Mi madre me había tendido una caja de cedro que contenía dos enormes pendientes de oro circulares con cestería abierta y pequeñas espigas decorando los bordes. Eran tan pesados que no se podían llevar colgando de los lóbulos, sino que quedaban suspendidos con unos alambres detrás de las orejas; eran el símbolo de mi condición de mujer.

—Os doy las gracias —dije, cogiéndolos de la caja y sujetándolos en mis palmas.

Mi padre los cogió y me los colocó adecuadamente en las orejas, tras echar atrás el cabello para hacerlo.

—Esposa —dijo mi padre—, por último, entrega a nuestra hija las señales de su trabajo femenino.

Mi madre trajo una pequeña cestita de plata sobre ruedas que tenía el hilo ya dispuesto para tejer. En el interior se encontraban cuatro ovillos del hilo de lana más fino, de un blanco natural, marrón oscuro, y dos colores teñidos: un delicado rosa y un azul muy claro. Había otra cesta con lana sin trabajar, dispuesta para su hilado.

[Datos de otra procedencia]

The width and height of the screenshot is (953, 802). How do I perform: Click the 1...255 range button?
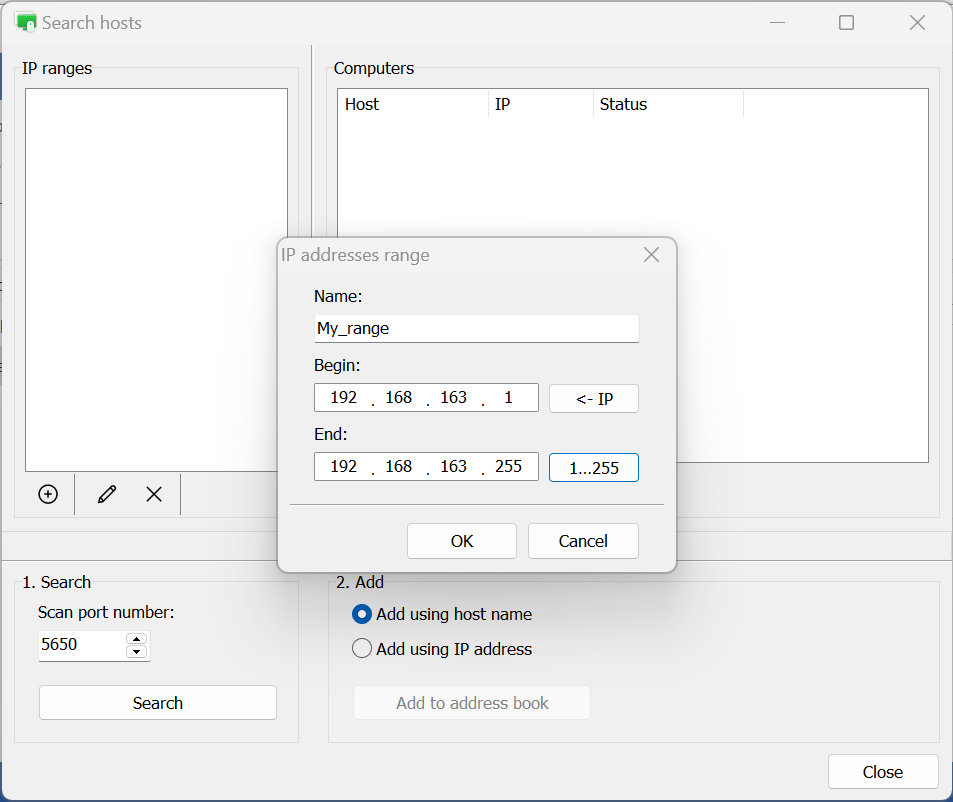tap(594, 468)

—Hilar y tejer son tareas que pertenecen al reino de los secretos de las mujeres —dijo mi padre—. Es adecuado que tu vida de casada empiece invocando a las tres parcas: Cloto, la que hila; Láquesis, la que te asigna el destino; y Átropos, que representa lo que no puedes evitar. Las tres diosas controlan el lapso de una vida mortal, desde el nacimiento hasta la muerte.

Cogí las cestas y las apreté contra mi cuerpo.

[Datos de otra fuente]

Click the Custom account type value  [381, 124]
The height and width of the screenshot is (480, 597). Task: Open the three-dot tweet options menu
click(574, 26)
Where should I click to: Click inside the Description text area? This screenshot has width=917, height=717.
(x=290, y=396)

—Y ahora —dijo mi padre—, una vez celebrados adecuadamente todos los ritos, como debía ser, pasa a tus nuevos aposentos y toma posesión de ellos.

Cogí la mano de Menelao y entramos juntos atravesando el umbral de lo que sería nuestro nuevo hogar.

En el interior, la finísima tela de lino que tapaba las ventanas matizaba la luz y le daba a todo un tinte azul, como de primera hora del amanecer. Flotando en la neblina, podíamos ver las altas sillas, los taburetes y las mesas de tres patas dispersas encima del suelo pintado.

—¡Mira! —le señalé, mirando hacia abajo—. ¡Dibujos! Nunca los había visto antes.

Debieron de pintarlos mientras estábamos fuera. Hacían que la habitación pareciese muy rica. Y ahora mis ojos veían también las pinturas en las paredes: nenúfares, juncos y aves.

—¡Oh, qué bonito! —Nunca me habría cansado de mirarlos.

Vi que las sillas de alto respaldo tenían espirales incrustadas de marfil esmaltado de azul; los taburetes llevaban también un dibujo que hacía juego.

En la sala adjunta, el lecho de Menelao estaba cubierto con pieles de cordero finas sobre finísimas sábanas de lino. Un brasero lleno de madera de cedro y de sándalo producía un calor muy dulce.

Menelao abrió los brazos y yo fui hacia ellos. Me apretó contra su cuerpo, tan fuerte que pude notar la calidez de su pecho a través de la túnica y el manto. Inclinó su cabeza hacia mí. Se volvía hacia el lecho.

¡Ahora! Ahora sentía que mi corazón saltaba, al menos una calidez que se extendía y que haría que le deseara.

Pero oía sonidos en el exterior de las ventanas, recordándome que había otros cerca. La posibilidad había desaparecido. Me liberé de su abrazo y fingí examinar la nueva habitación. No me atreví a mirarle a la cara; no podía soportar ver en ella ira o decepción. Pensé que oía una risa lejana: ¿Afrodita?